L’exemple essentiel est celui de la référence à la déclaration universelle des doits de l’homme. Dans le texte de 1959, on commençait par rappeler notre appartenance à l’humanité et notre attachement aux Droits de l’Homme, et ensuite on précisait notre trait d’identité. Peu nous importe que le texte ait été bafoué. Il a au moins existé. Nous étions une partie de l’humanité, mais que, par ailleurs, nous relevions d’une communauté arabe et musulmane.
A l’heure actuelle, on semble vouloir inverser l’ordre. Dès lors que l’on va apparaître comme, d’abord et avant tout, une communauté arabe et musulmane, on fermera définitivement le chapitre à l’universalisme. Nous choisirons l’enfermement identitaire. On connaît toutes les dérives de ce choix, mais la plus importante est celle de nos options en matière de relations internationales.
Quels périls pourraient naître de l’altération du paradigme des relations internationales?
Le choc des civilisations
A ce niveau, il faut rappeler que la Tunisie a pu avoir les coudées franches pour faire des propositions très écoutées en matière de résolution des conflits entre Etats. Notre position pour la résolution du règlement du conflit israélo-palestinien est inattaquable. Notre appui de la cause namibienne ne souffre aucune partialité, non plus. En Namibie, les Afrikaners, en restituant sa souveraineté au pays, ont continué à coloniser ses terres. En référence à son parcours de lutte nationale, notamment à sa dernière touche, à savoir la nationalisation des terres, la Tunisie a pu soutenir que la Namibie devait aussi récupérer son sol pour que son indépendance soit achevée. Là, encore l’opinion internationale ne nous a pas désavoués, ne trouvant rien à redire.

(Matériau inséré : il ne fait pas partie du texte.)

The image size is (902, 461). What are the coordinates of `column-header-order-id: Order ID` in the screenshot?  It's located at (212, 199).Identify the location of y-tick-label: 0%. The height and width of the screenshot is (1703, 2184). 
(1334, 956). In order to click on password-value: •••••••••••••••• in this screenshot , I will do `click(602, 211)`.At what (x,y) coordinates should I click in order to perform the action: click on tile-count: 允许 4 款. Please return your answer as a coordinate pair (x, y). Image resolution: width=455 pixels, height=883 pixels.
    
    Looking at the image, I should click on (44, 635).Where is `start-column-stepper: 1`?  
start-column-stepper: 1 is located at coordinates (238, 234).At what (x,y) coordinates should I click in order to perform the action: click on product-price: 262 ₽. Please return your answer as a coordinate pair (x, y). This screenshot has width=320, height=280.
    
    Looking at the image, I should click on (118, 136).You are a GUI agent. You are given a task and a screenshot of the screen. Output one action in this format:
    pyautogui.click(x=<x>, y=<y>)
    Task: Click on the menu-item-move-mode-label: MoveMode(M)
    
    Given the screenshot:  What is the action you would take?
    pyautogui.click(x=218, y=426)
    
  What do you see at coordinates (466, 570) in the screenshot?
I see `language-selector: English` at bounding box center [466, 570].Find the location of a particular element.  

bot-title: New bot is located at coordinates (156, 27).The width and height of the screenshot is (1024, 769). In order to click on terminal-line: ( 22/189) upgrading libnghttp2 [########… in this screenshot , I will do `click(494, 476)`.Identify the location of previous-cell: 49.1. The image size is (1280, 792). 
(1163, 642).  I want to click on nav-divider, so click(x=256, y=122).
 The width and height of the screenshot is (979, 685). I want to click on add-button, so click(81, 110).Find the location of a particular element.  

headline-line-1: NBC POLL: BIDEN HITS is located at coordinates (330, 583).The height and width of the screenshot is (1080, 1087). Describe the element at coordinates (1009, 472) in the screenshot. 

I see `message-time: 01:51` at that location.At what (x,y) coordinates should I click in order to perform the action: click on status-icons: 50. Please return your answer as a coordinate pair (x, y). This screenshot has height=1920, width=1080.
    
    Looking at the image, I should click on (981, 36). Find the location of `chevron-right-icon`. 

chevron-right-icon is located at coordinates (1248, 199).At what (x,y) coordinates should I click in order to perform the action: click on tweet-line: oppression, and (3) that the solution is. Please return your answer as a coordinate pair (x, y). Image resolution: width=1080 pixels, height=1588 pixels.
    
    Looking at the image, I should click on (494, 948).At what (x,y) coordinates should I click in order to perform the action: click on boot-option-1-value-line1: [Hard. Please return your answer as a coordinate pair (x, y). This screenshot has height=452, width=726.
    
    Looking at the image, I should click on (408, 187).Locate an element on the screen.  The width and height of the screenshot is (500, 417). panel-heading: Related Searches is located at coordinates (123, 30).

Demain, si la Constitution à naître nierait d’abord notre appartenance universelle nous réfugiant dans notre périmètre identitaire, on pourra nous rétorquer que nous ne nous appuyons pas sur des choix de justice mais de solidarité ethnique ou religieuse. De fil en aiguille, nous pourrons nous retrouver dans cette maudite configuration de choc des civilisations. Il n’y pas besoin d’aller plus loin et de faire comme dans les petites classes, d’essayer d’imaginer, in fine, pour ce texte. Tout le monde connaît la suite.